Levin looked at him in embarrassment. "I have for the past year. It's—er—given me a different view of myself." He laughed a little.

"Then it's not permanent?"

"I can't say just yet. It depends on how things work out—"

"I'll tell you why I mentioned it. I respect beards but some of your students may think you're an oddball. It doesn't take much to set them against a teacher."

"Some of my best professors wore beards," said Levin. "Americans have often worn them."

"Yes, but not so much since the safety razor. This is a sort of beardless town. No one on the faculty wears one that I know of. The administration is clean shaven. It's usually the students who will grow them. A lot of sophomores encourage whiskers for their spring carnival and they're a raggy, tacky-looking lot."

"I have a picture of Abraham Lincoln I could hang up."

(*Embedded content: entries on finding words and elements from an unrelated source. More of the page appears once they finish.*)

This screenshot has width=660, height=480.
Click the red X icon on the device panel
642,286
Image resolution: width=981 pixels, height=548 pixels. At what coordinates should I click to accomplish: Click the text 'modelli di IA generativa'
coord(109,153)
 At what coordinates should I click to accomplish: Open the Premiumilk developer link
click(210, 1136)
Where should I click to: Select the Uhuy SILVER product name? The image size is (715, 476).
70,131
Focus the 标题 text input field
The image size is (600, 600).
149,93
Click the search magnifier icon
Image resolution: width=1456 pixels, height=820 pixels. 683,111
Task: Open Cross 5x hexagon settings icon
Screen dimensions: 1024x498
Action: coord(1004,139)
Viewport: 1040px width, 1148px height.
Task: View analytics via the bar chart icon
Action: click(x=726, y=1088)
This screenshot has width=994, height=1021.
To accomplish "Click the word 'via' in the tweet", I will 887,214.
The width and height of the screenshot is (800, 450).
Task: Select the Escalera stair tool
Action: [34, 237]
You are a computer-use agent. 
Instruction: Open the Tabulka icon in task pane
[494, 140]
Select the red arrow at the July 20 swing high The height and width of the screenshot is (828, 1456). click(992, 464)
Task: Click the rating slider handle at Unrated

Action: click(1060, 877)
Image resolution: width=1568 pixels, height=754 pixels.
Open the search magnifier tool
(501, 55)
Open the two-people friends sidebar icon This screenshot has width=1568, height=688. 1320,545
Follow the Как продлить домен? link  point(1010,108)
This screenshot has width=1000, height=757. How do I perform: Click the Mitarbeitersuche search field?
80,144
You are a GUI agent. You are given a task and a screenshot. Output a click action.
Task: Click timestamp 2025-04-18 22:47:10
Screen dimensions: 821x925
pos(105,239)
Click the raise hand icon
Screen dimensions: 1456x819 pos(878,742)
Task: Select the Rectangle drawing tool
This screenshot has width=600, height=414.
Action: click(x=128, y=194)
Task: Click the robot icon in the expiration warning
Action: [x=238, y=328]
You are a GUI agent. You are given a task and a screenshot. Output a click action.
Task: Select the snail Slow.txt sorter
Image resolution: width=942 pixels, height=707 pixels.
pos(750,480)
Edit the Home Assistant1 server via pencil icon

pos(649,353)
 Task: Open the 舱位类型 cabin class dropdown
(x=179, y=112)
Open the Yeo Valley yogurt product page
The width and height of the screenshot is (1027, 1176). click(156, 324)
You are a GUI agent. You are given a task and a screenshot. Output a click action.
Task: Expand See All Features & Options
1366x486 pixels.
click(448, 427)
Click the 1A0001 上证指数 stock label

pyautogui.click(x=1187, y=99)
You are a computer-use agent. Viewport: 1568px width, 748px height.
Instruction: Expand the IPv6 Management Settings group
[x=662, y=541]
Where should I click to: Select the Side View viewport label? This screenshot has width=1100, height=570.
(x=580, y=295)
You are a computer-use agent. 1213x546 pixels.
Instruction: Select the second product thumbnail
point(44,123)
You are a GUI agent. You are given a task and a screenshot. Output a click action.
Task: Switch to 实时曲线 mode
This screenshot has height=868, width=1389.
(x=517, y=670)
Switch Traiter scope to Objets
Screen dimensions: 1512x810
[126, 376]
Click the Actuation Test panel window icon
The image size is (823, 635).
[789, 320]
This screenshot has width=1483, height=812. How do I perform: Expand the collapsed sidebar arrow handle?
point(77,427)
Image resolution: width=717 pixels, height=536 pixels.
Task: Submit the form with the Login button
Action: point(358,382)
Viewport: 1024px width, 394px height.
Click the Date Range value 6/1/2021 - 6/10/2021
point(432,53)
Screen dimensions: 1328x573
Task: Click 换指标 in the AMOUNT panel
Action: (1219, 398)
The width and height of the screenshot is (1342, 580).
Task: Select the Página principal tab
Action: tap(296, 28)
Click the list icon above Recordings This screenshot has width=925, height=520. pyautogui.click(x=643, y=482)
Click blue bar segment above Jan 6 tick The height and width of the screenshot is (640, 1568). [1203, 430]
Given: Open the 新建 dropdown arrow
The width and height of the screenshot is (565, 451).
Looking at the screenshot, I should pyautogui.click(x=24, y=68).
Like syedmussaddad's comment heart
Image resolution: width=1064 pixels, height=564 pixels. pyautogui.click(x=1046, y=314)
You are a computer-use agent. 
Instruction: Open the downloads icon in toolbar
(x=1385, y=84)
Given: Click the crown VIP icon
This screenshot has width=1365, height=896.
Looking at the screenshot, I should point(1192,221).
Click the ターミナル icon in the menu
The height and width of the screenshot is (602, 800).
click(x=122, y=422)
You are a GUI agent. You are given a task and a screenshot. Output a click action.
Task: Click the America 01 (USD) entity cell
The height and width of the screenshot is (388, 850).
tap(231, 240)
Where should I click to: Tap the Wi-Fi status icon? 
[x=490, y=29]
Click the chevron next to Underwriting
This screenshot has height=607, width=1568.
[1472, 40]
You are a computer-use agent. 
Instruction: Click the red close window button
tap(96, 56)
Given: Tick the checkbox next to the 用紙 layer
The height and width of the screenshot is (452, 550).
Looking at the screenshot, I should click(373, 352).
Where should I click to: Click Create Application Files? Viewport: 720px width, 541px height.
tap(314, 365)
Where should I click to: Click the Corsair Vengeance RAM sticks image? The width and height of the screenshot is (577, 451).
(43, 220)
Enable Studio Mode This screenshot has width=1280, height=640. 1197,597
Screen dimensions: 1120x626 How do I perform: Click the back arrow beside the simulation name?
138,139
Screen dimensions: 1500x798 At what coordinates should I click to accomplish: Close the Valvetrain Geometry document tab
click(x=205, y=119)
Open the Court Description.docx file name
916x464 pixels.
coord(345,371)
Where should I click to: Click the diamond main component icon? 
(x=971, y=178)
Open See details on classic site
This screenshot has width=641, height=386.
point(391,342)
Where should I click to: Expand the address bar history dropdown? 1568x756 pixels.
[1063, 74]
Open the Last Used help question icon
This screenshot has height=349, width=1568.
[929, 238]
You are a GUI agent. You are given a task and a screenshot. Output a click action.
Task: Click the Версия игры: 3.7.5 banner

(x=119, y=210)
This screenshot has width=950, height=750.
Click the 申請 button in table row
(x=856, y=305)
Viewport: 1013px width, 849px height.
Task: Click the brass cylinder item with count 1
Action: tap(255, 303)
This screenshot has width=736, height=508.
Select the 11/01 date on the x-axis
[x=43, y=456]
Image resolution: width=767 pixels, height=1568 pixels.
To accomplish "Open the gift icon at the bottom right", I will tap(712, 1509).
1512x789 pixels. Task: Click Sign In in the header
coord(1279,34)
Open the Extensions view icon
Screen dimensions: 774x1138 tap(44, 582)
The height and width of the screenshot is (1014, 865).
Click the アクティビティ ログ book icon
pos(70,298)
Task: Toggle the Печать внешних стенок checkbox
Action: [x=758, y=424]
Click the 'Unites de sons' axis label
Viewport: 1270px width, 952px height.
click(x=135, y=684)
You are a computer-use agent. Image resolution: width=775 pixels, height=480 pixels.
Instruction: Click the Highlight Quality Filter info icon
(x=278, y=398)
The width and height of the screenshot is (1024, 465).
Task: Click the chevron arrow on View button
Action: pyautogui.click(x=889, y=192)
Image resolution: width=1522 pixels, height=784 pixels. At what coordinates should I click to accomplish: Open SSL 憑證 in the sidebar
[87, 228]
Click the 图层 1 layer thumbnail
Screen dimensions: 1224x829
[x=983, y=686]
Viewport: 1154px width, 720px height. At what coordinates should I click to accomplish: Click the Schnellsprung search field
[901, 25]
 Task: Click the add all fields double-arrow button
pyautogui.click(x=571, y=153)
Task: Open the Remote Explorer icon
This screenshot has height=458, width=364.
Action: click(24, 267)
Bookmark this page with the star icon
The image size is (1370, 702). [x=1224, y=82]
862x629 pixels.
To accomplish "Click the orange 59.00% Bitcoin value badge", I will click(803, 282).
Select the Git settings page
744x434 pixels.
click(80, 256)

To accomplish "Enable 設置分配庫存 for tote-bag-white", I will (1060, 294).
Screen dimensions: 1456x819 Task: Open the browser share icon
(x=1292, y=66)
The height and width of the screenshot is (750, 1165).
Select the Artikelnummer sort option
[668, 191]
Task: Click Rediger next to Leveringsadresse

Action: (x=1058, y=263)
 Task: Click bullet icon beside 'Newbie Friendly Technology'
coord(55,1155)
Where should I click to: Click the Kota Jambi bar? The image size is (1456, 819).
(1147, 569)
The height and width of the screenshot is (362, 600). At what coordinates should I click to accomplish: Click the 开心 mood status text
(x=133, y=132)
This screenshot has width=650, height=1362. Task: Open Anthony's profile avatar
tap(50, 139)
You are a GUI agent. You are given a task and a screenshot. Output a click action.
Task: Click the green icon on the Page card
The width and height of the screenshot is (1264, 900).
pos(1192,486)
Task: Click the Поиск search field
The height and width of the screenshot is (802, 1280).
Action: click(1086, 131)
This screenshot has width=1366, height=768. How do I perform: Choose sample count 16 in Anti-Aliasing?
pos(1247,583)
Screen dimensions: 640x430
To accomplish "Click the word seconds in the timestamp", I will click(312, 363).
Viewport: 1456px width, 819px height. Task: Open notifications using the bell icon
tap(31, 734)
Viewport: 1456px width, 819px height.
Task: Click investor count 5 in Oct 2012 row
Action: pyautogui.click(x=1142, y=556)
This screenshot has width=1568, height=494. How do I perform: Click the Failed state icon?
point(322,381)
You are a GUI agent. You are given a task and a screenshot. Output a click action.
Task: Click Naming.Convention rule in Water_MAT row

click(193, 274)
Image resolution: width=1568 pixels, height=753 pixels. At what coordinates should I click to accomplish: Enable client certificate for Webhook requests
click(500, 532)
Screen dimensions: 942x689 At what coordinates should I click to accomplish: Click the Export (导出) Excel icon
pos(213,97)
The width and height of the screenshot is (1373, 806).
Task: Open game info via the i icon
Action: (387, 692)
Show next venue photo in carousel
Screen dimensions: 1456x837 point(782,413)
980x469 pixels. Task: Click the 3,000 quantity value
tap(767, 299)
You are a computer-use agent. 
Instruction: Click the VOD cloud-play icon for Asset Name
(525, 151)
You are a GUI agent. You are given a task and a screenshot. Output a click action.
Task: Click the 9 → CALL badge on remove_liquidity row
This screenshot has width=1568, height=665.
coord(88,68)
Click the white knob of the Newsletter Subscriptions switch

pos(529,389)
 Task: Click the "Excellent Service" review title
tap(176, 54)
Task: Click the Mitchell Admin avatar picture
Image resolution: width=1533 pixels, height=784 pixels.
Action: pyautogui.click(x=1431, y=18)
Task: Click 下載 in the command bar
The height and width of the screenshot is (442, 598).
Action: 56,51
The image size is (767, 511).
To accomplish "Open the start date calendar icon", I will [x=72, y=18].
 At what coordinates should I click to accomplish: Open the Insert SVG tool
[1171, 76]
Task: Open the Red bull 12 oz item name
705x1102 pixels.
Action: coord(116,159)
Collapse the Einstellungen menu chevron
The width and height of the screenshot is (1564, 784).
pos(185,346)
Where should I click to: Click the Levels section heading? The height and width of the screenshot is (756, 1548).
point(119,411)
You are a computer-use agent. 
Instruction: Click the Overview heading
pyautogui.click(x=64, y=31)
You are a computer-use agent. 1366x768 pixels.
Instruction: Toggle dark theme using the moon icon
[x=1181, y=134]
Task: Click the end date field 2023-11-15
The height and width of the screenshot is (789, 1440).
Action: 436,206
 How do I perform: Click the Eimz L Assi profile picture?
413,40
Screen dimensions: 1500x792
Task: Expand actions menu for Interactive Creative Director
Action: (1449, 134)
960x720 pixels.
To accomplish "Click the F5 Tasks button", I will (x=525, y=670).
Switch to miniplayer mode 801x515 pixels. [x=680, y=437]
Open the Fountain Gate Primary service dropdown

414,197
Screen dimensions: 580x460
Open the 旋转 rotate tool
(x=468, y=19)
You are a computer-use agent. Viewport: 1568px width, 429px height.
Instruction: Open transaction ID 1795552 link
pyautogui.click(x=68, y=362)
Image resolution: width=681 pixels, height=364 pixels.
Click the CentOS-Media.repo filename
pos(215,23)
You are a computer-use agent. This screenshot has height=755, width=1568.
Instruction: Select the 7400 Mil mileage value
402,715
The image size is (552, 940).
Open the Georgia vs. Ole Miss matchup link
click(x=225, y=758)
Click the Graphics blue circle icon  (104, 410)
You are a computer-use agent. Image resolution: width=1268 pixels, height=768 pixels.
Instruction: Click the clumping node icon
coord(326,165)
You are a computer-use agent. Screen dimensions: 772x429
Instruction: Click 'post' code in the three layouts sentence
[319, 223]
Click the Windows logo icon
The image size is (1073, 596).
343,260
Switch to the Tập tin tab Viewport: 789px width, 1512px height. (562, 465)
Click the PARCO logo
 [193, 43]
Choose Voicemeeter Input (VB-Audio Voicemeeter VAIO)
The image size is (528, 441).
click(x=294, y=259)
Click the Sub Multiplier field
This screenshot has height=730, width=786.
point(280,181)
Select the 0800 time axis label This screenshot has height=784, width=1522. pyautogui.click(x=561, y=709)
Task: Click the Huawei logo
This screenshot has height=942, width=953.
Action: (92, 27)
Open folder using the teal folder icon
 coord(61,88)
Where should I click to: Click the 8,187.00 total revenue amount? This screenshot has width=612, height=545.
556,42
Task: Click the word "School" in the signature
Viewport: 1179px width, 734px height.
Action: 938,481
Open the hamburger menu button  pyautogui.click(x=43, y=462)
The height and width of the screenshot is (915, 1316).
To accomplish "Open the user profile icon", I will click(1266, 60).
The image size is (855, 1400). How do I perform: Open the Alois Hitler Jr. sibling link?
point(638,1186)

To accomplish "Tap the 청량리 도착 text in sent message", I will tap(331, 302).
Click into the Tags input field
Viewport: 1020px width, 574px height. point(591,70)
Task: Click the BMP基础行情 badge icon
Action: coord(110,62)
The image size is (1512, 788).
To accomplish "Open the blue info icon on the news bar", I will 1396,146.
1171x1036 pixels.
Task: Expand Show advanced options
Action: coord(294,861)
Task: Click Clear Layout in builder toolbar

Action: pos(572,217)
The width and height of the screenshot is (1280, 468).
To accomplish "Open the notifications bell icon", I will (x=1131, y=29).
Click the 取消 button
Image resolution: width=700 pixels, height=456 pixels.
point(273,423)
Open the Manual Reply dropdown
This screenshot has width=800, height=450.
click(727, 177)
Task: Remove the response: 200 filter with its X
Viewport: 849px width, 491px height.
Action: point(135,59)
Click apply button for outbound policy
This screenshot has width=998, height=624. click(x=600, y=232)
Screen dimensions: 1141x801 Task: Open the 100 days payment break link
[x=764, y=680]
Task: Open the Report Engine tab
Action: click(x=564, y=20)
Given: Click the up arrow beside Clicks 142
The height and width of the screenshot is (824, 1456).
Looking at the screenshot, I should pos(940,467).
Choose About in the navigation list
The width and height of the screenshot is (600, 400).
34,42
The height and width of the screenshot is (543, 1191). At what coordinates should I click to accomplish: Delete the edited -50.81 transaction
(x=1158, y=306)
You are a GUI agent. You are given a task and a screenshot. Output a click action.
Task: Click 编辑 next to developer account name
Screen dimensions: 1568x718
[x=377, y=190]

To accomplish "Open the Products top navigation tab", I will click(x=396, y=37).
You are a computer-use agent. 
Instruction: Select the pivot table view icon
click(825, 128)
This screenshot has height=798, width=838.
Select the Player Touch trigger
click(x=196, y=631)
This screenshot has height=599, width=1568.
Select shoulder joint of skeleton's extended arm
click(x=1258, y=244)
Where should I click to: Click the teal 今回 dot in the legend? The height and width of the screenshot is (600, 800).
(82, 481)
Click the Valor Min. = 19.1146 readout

"Well, suit yourself. I just thought I ought to mention it to you. The president's wife was saying only the other day every time she lays eyes on a beard the thought of a radical pops up in her head."

Levin guffawed.

Gilley beamed.

The new instructor carried in his valise and Pauline's clubs; Gilley, the suitcase and his new clubs.

Imagine me carrying golf clubs, Levin thought. Already he had done things he had never before done in his life.

 

In his room he removed Gilley's striped shorts and in the upstairs bathroom searched for the laundry chute to disposeof them. He located it in the hall at the top of the stairs but the door was nailed fast, probably to keep the kids from falling in. In robe and slippers he went downstairs to the other bathroom and got rid of them there.

Levin brushed his teeth, took a quick bath, soaping himself thickly, and combed his beard to a fine point. On the stairs, through the slightly open bedroom door he caught a glimpse of the Gilleys, man and wife, embracing in their nightshirts.

Standing a moment later, at the curtained window of his room, Levin gazed at the moonlit mountains in the west, more frighteningly higher than he had remembered. In the back yard a birch tree leaned to the left, its symmetry spoiled by its bias. Levin was at first too excited to sleep, but even as he contemplated the possibilities of the future he fell into slumber. He heard Erik calling "papa" and tried to rouse himself, but then he heard a woman's steps coming up the stairs. He dreamed he had caught an enormous salmon by the tail and was hanging on for dear life but the furious fish, threshing the bleeding water, broke free: "Levin, go home." He woke in a sweat.

"I can't," he whispered to himself. "I can't fail again."

On the point of sleep he had the odd feeling he was being covered with a second blanket. Or maybe that was what she was doing to the children across the hall.

"God save us all," he muttered through his beard.